Я посмотрел на Джой. Она стояла в трёх метрах от нас и, кажется, действительно переживала.

– Дай сюда, сопляк… – Майк рыпнулся в мою сторону.

Ребра снова напомнили о прошлой стычке. Я стиснул рукоять и с боевым кличем кинулся на него, выставив перед собой острие.

– Ах, ты…

Лезвие распороло рубашку. Ткань на рукаве тут же стала окрашиваться в насыщенный алый цвет. Майк яростно зашипел, прижал руку к себе, второй цапнув меня за плечо.

– Пусти! – закричал я со злостью.

Он крепче сжал пальцы. Я присел от боли и сильнее стиснул челюсти. Не плакать! Мужчины не плачут!

– Мэтт… Господи, что ты сделал! Совсем с ума сошёл!? – Джой забегала по комнате кругами, открыла ящик комода, вытащила пластиковый бокс с медикаментами, принялась отыскивать в нём что-то, чтобы остановить кровотечение, которое усиливалось, с каждой секундой. Агрессор стонал от боли.

Пальцы Майка на моем плече ослабили хватку, и мне удалось выскользнуть. По дороге к входной двери, я схватил свой журнал, перочинный нож, и выбежал в подъезд.

Я бежал, слушая бешеный стук своего сердца в ушах и глухой звук ударяющихся о сухой асфальт подошв моих кроссовок. Не оборачивался. Но шагов позади не было. Меня не догоняют. Хотя, Майку сейчас точно не до того. Насколько сильно я его ранил? Насколько сильно вообще можно ранить в руку?

Я бежал и ненавидел себя за то, что бегу. Потому что знал, что прав. И Джой знает, что я прав. Но ей так проще. Легче заставить изменить мнение ребенка, чем объяснить другому взрослому, в чём не прав он или его горячо любимое чадо.

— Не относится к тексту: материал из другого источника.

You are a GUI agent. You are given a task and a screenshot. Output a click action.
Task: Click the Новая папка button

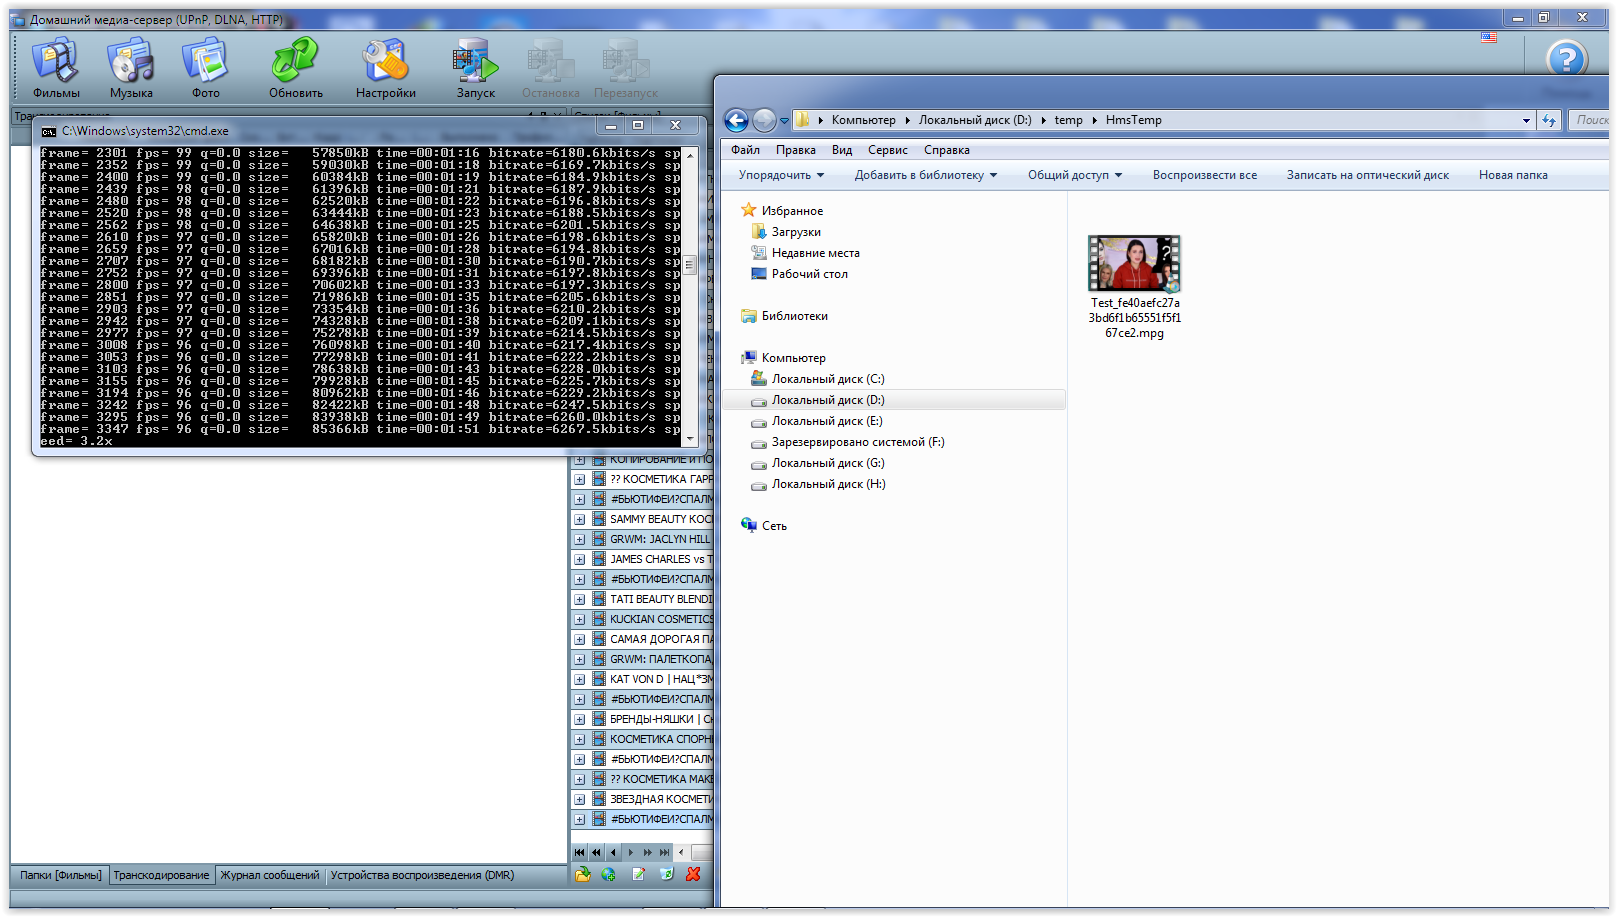tap(1512, 175)
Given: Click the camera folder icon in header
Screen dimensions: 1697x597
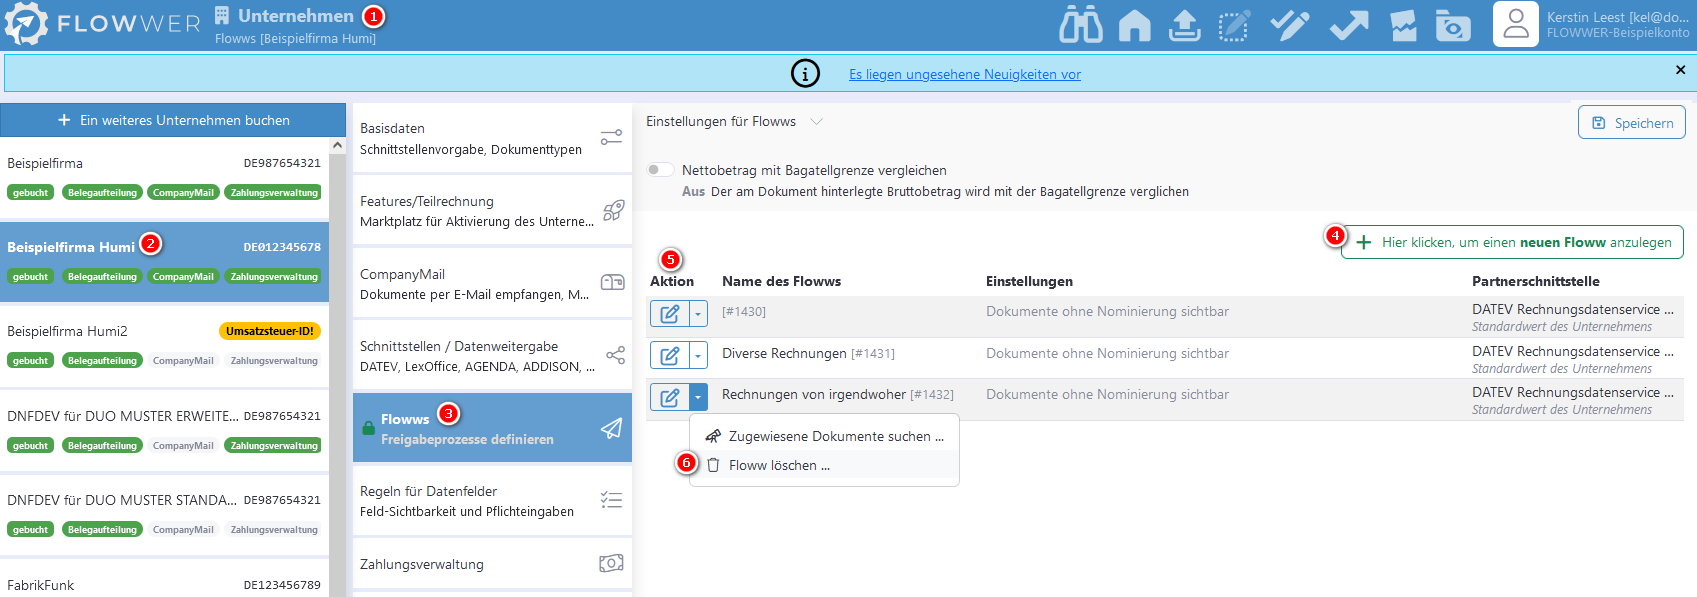Looking at the screenshot, I should pyautogui.click(x=1452, y=25).
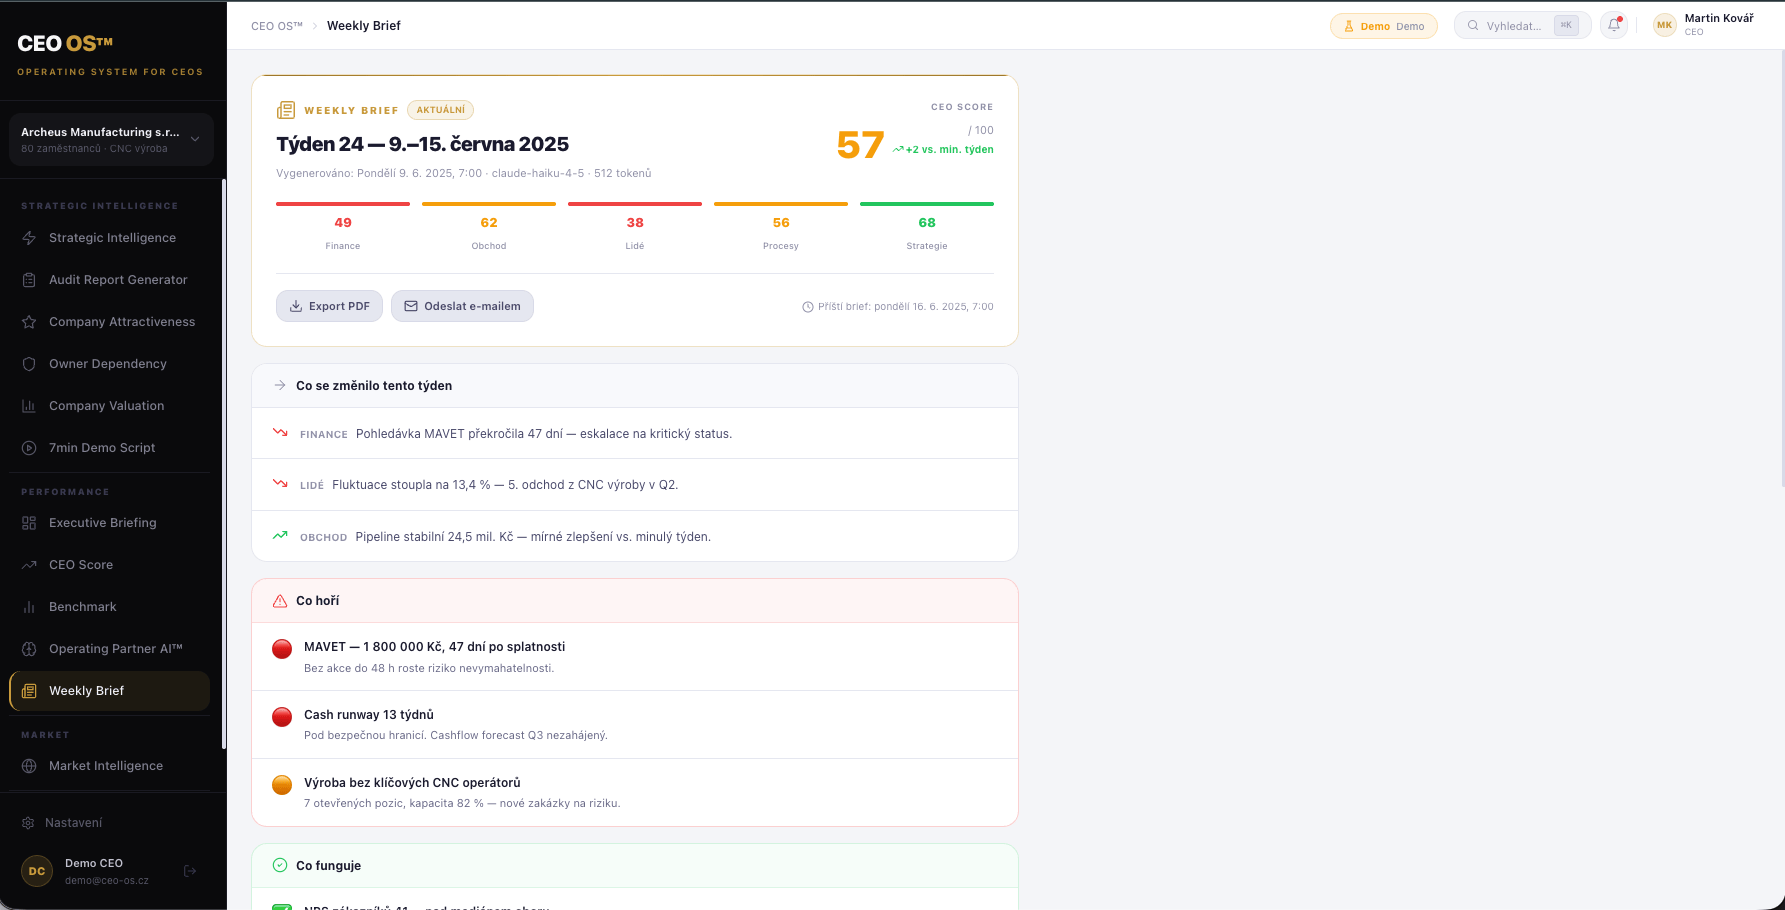Collapse the Co se změnilo tento týden section

click(635, 385)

Наш город, Трентон, насчитывал чуть больше двухсот пятидесяти тысяч человек. В разных его концах расположились два крупных градообразующих предприятия. На севере – завод по производству химических удобрений, обеспечивший работой половину жителей, и швейная мануфактура на юге. Около четверти населения трудилась у станков со шпульными колпачками и прижимными лапками. Оставшаяся часть нашла себя в магазинах, прачечных, салонах красоты и прочих сферах сервиса.

Тридцать пять лет на заводе по пошиву спецодежды работала закройщицей женщина. Одри Дэвис. Моя бабушка.

Я помню, как сидел на ковре в её гостиной, сооружал башню из конструктора, а она, компактно усадив своё грузное тело в кресло и нацепив на нос очки, зашивала мои порванные штаны.